Stated task: Please locate each line in the material below that contains the word "height" and copy those lines out.

Material:
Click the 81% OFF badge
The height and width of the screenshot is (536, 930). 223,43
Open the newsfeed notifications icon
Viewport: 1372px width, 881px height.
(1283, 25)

--

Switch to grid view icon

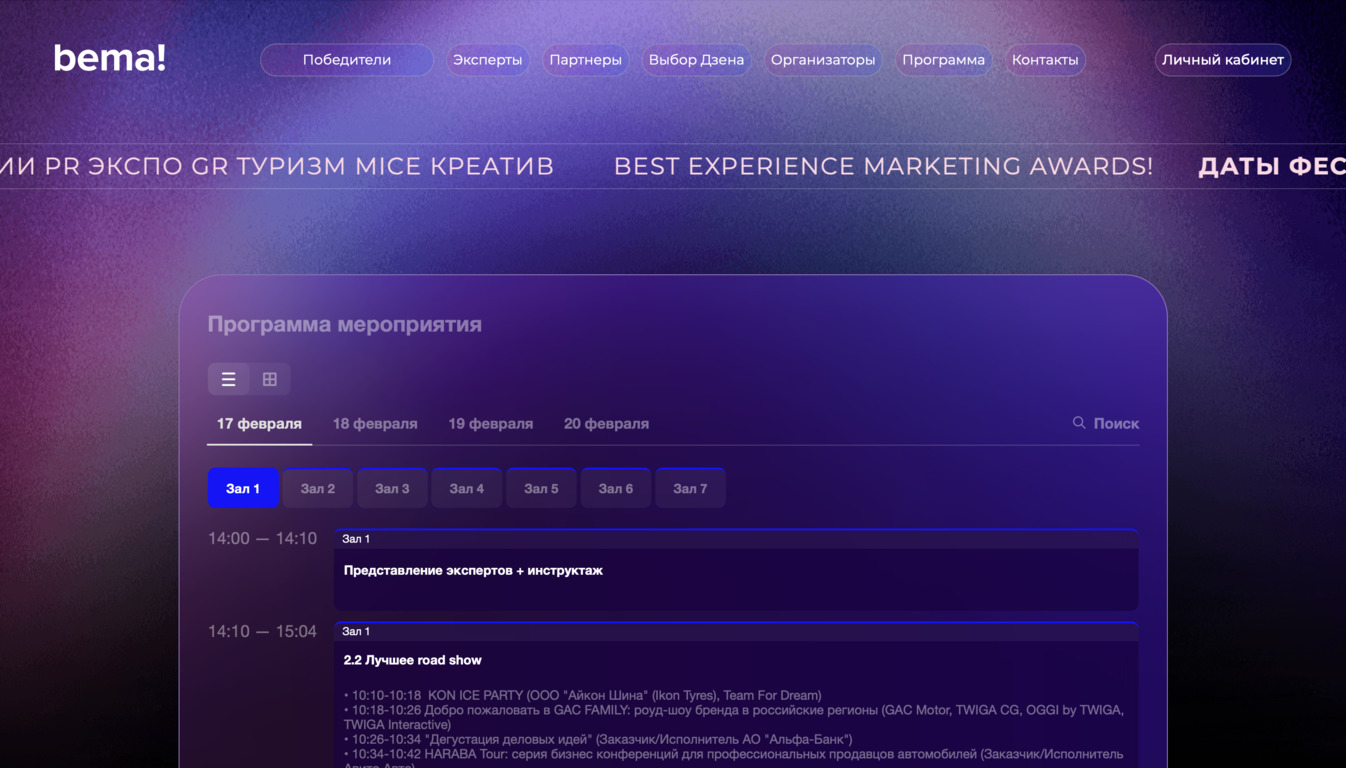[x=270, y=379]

Output of the task:
The height and width of the screenshot is (536, 930). 223,43
Viewport: 1372px width, 881px height.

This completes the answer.